サンドイッチ型実験 — モデルを2種類の人間で挟む

研究チームが採用したのは「sandwiching(サンドイッチ)」と呼ばれる実験設計です。モデルの能力を、2種類の人間参加者の間に挟んで検証します。

  • 非専門家の参加者: 課題を理解し誠実に取り組む姿勢はあるが、単独では正解にたどり着けるだけの知識がない
  • モデル: 非専門家より詳しい知識を持つが、素直に聞いても必ずしも正しく答えるとは限らない
  • 専門家の評価者: 課題を確実に解ける知識を持つが、実験中は非専門家を直接助けない。最後に結果を評価する役割だけを担う

非専門家がモデルとの対話だけを頼りに、専門家の助けなしでどこまで正しい答えに到達できるかを見る構成です。モデルの能力が非専門家と専門家の中間に「挟まれている」ことから、この名前が付いています。

実験結果 — 対話だけで最大36ポイントの改善

研究チームはMMLU(大学レベルで分野を横断する選択式の問題)と、時間制限付きQuALITY(長文読解)という2つの質問応答タスクで、簡単な検証を行いました。参加者はモデルと自由に対話しながら答えを出し、単独で答える場合・モデル単独で答える場合と比較しています。

比較対象結果
モデルと対話した人vsモデル単独結果対話した人が正答率で約10ポイント上回る
モデルと対話した人vs人単独(モデルなし)結果対話した人が最大36ポイント上回る

対話戦略自体は特別なものではありません。参加者は自由な会話でモデルに知識を引き出させ、矛盾がないか問い詰めたり、複数回答を見比べたりする程度の工夫をしただけです。それでも、モデル単独の性能はもちろん、参加者自身の素の実力も大きく上回りました。

Claude Codeのレビュー実務に引き寄せると

この研究の主眼はAIアラインメントの基礎研究ですが、含意はClaude Codeの日常的な使い方にも及びます。Claudeが書いたコードを、レビューする人間がその分野に詳しくない場合でも、対話しながら検証すること自体に一定の効果があるという点です。

具体的には、生成されたコードの意図をClaudeに説明させ、矛盾点を指摘して再説明を求め、別の切り口(テストケース、エッジケース)から同じ結論に至るか確認する。これは実験で使われた「対話による検証」とほぼ同じ構造です。敵対的レビューのように、別文脈のサブエージェントに検証させる設計も、専門家を介さずに信頼性を積み上げるという同じ狙いを持った手法だといえます。
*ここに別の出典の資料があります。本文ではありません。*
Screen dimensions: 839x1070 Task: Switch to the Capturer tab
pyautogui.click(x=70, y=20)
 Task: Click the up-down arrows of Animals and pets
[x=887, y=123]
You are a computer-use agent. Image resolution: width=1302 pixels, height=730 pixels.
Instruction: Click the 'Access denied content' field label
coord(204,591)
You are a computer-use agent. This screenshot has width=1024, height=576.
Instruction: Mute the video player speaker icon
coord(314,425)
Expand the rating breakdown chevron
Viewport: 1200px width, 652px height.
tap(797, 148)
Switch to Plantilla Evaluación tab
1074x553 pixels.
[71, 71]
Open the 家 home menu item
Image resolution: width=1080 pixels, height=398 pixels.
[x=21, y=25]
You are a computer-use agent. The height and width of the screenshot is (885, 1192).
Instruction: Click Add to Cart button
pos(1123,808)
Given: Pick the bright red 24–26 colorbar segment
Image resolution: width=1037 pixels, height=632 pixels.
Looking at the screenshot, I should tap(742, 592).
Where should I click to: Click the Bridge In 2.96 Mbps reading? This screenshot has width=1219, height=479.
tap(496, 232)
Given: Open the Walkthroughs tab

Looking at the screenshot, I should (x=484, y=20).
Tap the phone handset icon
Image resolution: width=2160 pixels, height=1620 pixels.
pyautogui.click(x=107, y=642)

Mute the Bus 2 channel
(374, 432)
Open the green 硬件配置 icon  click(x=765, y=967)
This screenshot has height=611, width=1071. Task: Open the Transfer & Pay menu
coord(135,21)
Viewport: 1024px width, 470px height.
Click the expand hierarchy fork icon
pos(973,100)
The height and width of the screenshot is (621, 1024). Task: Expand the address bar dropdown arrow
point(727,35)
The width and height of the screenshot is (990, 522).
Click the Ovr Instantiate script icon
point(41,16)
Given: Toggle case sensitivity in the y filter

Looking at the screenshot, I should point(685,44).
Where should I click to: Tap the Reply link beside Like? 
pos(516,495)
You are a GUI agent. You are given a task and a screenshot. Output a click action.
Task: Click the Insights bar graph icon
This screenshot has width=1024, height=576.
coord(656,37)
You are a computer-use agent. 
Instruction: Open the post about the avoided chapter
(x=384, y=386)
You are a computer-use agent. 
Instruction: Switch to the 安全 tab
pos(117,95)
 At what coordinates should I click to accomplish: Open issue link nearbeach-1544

ただし研究自体が明記する限界も無視できません。この実験は多肢選択式という単純化されたタスクで行われ、モデルとの対話のみに限定し、モデルの再訓練は含んでいません。現実のコードレビューのように正解が一意に定まらない課題では、同じ幅の改善が出るとは限りません。あくまで「対話だけでもゼロよりは大きく効く」という下限の実証と捉えるのが妥当です。

この実験が残した3つの成果

この論文が示した貢献は、次の3点に整理できます。ひとつはsandwichingという実験パラダイムそのものの提示、ふたつめはMMLUと時間制限付きQuALITYという2つの既存タスクが、この実験設計の前提(モデルが非専門家より詳しく、専門家には及ばない)を満たすことの確認、みっつめはSaunders et al.(2022)の結果と呼応する形で、単純な対話戦略でも質の高い回答を引き出せることを示し、この方向の実験が今のモデルで成立するというproof of conceptを得た点です。基礎研究としての価値は、派手な新手法の提案ではなく、この種の実験がそもそも今のモデルで成立することを実証した点にあります。

debateやmarket-makingとの違い

論文はsandwiching実験に加えて、scalable oversightのための他の手法群にも触れています。debateは、モデルに賛成・反対の立場を割り当てて議論させ、人間の審判が判断する方式です。market-makingは、1体のモデルが人間の判断を段階的に更新させていく方式で、debateより長期的な駆け引きを誘発しにくい設計とされています。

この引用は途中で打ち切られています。